Writing Tables¶
Use the pandas_gbq.to_gbq()
function to write a
pandas.DataFrame
object to a BigQuery table.
import pandas
import pandas_gbq
# TODO: Set project_id to your Google Cloud Platform project ID.
# project_id = "my-project"
# TODO: Set table_id to the full destination table ID (including the
# dataset ID).
# table_id = 'my_dataset.my_table'
df = pandas.DataFrame(
{
"my_string": ["a", "b", "c"],
"my_int64": [1, 2, 3],
"my_float64": [4.0, 5.0, 6.0],
"my_bool1": [True, False, True],
"my_bool2": [False, True, False],
"my_dates": pandas.date_range("now", periods=3),
}
)
pandas_gbq.to_gbq(df, table_id, project_id=project_id)
The destination table and destination dataset will automatically be created if they do not already exist.

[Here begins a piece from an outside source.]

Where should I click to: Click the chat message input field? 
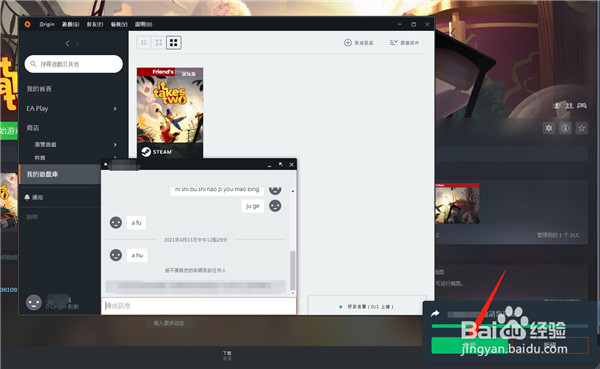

Writing to an Existing Table¶
Use the if_exists
argument to dictate whether to 'fail'
,
'replace'
or 'append'
if the destination table already exists. The
default value is 'fail'
.
For example, assume that if_exists
is set to 'fail'
. The following snippet will raise
a TableCreationError
if the destination table already exists.
import pandas_gbq
pandas_gbq.to_gbq(
df, 'my_dataset.my_table', project_id=projectid, if_exists='fail',
)
If the if_exists
argument is set to 'append'
, the destination
dataframe will be written to the table using the defined table schema and
column types. The dataframe must contain fields (matching name and type)
currently in the destination table.
Inferring the Table Schema¶
The to_gbq()
method infers the BigQuery table schema based
on the dtypes of the uploaded DataFrame
.
dtype |
BigQuery Data Type |
---|---|
i (integer) |
INTEGER |
b (boolean) |
BOOLEAN |
f (float) |
FLOAT |
O (object) |
STRING |
S (zero-terminated bytes) |
STRING |
U (Unicode string) |
STRING |
M (datetime) |
TIMESTAMP |
If the data type inference does not suit your needs, supply a BigQuery schema
as the table_schema
parameter of to_gbq()
.
Troubleshooting Errors¶
If an error occurs while writing data to BigQuery, see Troubleshooting BigQuery Errors.